Both Dodd’s calves chose that moment to start cramping. He swore and tried rubbing them.

‘Walk about a bit,’ advised Will the Tod, ‘I mind I ran twenty miles to fetch Kinmont’s father once when I was a lad, and if ye stop too suddenly, ye cramp.’

Twenty miles, was it? thought Dodd bitterly, ay it would be. Nine and a half miles over rough country and mostly uphill in much less than two hours, and Will the Tod will have done twice that in half the time in his youth.

‘Well, what’s the news?’

Dodd told him. Will the Tod found the whole thing hilariously funny. His broad red face under its grey-streaked bush of red hair shone with the joke, he slapped his knee, he slapped Dodd’s back, he slapped the fence.

‘Ye ran from Carlisle to save the Deputy Warden?’ hooted Will the Tod. ‘Jesus save me. Why didn’t ye run to fetch his dad? There’s a man that has a quick way with a tower.’

‘He never burnt yours,’ Dodd pointed out. There were still bitter memories on the border of Lord Hunsdon’s reprisals after the Rising of the Northern Earls.

‘Only because I paid him.’

‘He could have taken the money and still burnt you out.’

‘Ay well, that’s true. So his boy’s in trouble, eh?’

Dodd explained, as patiently as he could, that he was.

‘What do ye expect me to do about it?’

Dodd suggested, still patiently, that if he could really put sixty men in the saddle at an hour’s notice as he’d boasted the last time they met, then he might give the Deputy Warden cause to be grateful to him. Not to mention pleasing his daughter Janet, who was in such a taking about the blasted man, it might have worried a husband less trusting than himself.

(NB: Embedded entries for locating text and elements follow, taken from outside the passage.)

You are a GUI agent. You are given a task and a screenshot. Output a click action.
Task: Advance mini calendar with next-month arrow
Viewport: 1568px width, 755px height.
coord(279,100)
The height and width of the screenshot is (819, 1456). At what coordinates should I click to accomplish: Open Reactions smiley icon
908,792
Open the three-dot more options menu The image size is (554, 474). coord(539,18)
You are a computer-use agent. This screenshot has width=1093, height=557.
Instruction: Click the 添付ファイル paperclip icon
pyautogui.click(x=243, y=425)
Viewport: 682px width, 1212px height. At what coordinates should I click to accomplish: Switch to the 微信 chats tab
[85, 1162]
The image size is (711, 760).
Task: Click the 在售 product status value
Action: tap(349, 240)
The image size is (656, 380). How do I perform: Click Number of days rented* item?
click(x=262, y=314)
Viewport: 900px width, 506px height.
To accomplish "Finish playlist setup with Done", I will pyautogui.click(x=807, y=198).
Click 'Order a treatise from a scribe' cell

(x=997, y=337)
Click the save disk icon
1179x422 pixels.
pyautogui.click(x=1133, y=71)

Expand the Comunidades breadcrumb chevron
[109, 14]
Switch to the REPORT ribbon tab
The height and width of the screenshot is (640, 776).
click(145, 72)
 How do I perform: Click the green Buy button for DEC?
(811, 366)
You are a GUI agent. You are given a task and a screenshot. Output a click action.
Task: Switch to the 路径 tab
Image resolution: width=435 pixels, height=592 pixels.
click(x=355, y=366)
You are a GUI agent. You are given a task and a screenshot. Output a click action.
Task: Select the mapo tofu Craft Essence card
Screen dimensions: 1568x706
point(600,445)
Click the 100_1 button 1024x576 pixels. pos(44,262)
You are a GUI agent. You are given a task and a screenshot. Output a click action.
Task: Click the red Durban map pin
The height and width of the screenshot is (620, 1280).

‘Oh ay, call out my men for the Deputy Warden.’ Will the Tod found that funny too. Dodd, who had blisters on both his feet and his shoulders, not to mention the damage he’d taken struggling through the secret passage, failed to see the joke. He waited for the bellowing stupid laugh to stop and then said, ‘Well, sir, if ye’ve come over to loving Richard Lowther in your old age, I’ll be on my way to the Dodds at Gilsland.’

Will the Tod’s laugh stopped in mid-chuckle. He glowered at his son-in-law.

‘Lowther’s the man the old lord Warden would have made Deputy Warden. Carey’s the young Lord Scrope’s friend,’ explained Dodd through his teeth. ‘Carey may be a fool of a courtier who’s too big for his boots, but he’s not Lowther. According to Janet he snuck into Netherby to try and steal back our reived horses because he knew a proper hot trod would be cut to pieces. Now Lowther’s let out some raiders Carey took that can identify him to Bothwell, who’ll likely string him up.’

At least Will the Tod was listening. He nodded and Dodd continued.

‘Lowther doesna want to lose his hold over the West March and Carey’s bent on taking the power from him. If he can get Carey killed it’ll clear the way for him and we’ll have him back in the saddle, taking blackrent off us, favouring his kin and bringing in the Grahams and the Johnstones and the Elliots every time any one of us dares to make a squeak about it. There’ll be nae chance of justice in this March with Carey gone, believe me. But as it seems ye’ve made your peace with the Lowthers...’

Will the Tod’s face darkened. ‘Make peace with the Lowthers? Never!’ he growled. ‘You’re saying, if I bring out my men and save Carey’s skin as you ask, we’ll stop Richard Lowther from becoming Deputy Warden under the new lord?’